RefinanceEveryone wants more money, but with the big four banks raking in more profits than ever, how can you make the most of your hard-earned cash?

In 2015, the ‘big four’ banks (ANZ, Commonwealth Bank, NAB and Westpac) brought in a record $30 billion in combined profits.  As if that isn’t enough, they’re raising interest rates by 15-20 basis points to wring another billion annually out of property owners.

In the meantime, smaller lenders are offering strong competition, with lower interest rates and more flexibility.

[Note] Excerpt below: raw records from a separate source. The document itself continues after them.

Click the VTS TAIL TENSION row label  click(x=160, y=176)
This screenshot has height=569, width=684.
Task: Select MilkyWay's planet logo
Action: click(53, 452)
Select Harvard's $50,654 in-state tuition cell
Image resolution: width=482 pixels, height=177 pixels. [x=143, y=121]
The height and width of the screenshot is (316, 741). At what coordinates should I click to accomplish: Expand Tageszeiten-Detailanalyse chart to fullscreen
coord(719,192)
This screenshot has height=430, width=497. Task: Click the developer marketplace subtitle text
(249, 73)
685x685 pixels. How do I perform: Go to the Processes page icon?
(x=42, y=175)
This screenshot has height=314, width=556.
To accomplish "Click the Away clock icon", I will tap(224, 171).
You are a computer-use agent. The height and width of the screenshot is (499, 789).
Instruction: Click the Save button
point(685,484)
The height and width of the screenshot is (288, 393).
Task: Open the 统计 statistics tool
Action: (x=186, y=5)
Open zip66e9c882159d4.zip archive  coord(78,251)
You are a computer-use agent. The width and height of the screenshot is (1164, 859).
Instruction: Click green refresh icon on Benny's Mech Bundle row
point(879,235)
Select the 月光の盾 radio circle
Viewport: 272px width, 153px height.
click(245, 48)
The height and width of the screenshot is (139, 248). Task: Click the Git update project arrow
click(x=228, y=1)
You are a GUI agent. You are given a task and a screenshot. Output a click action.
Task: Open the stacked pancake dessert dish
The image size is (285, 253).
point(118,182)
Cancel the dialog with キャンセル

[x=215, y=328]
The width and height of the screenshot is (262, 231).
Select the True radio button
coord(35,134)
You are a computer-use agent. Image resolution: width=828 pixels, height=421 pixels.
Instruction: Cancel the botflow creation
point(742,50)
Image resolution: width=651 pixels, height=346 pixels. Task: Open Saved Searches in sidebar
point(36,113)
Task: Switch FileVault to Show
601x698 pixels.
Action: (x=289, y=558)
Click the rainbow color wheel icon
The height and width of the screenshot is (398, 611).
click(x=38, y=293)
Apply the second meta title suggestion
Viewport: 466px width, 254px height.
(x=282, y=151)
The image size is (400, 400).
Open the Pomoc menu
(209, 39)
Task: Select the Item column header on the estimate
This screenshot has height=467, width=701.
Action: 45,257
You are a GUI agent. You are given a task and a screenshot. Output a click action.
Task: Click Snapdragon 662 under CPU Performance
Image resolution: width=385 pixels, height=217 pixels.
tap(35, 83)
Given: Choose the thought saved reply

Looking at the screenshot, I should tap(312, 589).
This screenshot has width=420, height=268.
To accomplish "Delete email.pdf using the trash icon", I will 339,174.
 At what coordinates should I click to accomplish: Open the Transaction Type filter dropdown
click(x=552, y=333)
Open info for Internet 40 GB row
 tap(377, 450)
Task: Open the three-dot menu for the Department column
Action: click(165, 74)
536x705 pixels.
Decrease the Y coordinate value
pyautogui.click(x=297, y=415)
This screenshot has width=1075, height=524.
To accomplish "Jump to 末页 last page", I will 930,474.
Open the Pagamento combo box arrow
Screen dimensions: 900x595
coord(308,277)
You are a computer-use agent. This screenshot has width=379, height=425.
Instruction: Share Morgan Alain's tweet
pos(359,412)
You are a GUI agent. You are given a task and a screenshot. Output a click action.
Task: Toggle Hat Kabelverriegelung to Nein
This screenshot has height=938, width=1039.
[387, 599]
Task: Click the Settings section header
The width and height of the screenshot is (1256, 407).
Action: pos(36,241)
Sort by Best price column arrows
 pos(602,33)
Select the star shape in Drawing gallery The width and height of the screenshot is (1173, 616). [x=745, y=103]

So here are three reasons to refinance to a smaller lender:

1.  Save money

RateCity, a comparison website, shows just how much you could have saved in the past 10 years.  If you had an average ($300,000) 30-year mortgage from one of the common ‘package’ or ‘discounted’ rates and you dumped the big four for a lower rate, the difference could be better than $14,200.  A $500,000 mortgage could have saved almost $23,700.

2. Great service

Have you worried that switching to a smaller lender will compromise the service you receive?  You’ll be glad to know that Roy Morgan, a research company, has revealed that customer satisfaction is substantially higher among smaller lenders than with the big four.  For instance, ME Bank and ING Direct both scored above 90% in a survey of thousands of customers, while the big four all fell flat, barely clearing 80%.

3. Smart business

Refinancing is a normal part of managing your finances and property.  On average, the upfront cost of refinancing works out at less than $450, and simply taking the time to research the market and make a switch could save you thousands.  In turn, those savings could ultimately cut down the time you take to pay off your mortgage and bring you closer to being free.